Phoebe: Shut up fishnapper! (She punches him again.)
Chandler: (Walking over to the mugger.) You know pal, I think you have someone to apologise to. (He holds the bag containing Archimedes over the guy's face.)
Mugger: Oh come on man, don't be ridi... (He sees Phoebe raise her fist and gives in) OK. I'm sorry Fish. Can I go now?
Phoebe: No. First, you and me are going to return all this stuff you've stolen. Then you are going to give me your phone number...
Joey: (Watching from upstairs.) Phoebe!
Phoebe: (Shouting upwards.) OK, OK! See you Chandler. Look after my fish?
Chandler: Sure thing Pheebs. (Phoebe drags the mugger away across the sidewalk.)
Phoebe: Come on fishnapper.
Mugger: My name is Ronnie.
Phoebe: OK, come on Ronnie Fishnapper. (They exit. Chandler smiles and walks off in the other direction.)
Scene 9 - Joey and Rachel's apartment (Rachel is in her dressing gown, sitting down with a magazine. There is a knock at the door.)
Rachel: Coming! (She heads to the door and opens it. Ross is there with his hands behind his back.) Oh hi Ross! Come on in.
Ross: Thank you. Yeah, I just wanted to say thanks for coming to lunch today.
Rachel: Oh, no problem. I really enjoyed it.
Rachel: Yeah, that stew was delicious.
Ross: (Noting that she is in her dressing gown.) Oh, I'm sorry, were you getting ready for bed?

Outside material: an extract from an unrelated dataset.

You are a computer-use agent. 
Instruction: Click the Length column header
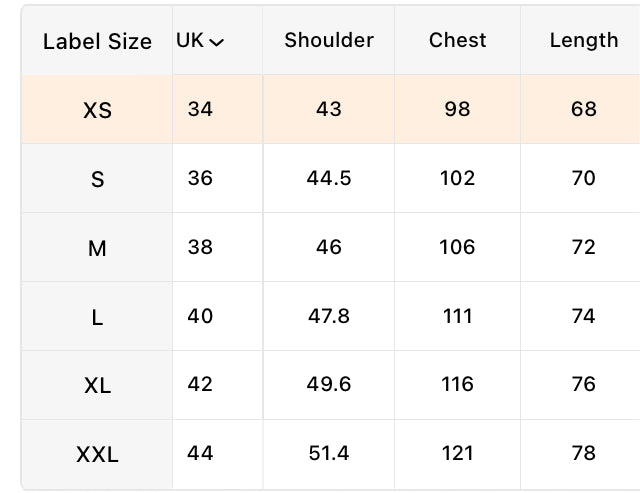point(584,40)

Rachel: No, actually you just caught me heading for a shower.
Ross: Oh really? That's probably quite a good thing.
Rachel: Oh yeah? Why's that?
Ross: (Reveals what he's been holding behind his back, it's the container of stew, which he promptly upends over Rachel's head.)
Rachel: (In complete shock.) Wh...Wh...Wh...
(Ross simply smiles to himself and walks out the door.)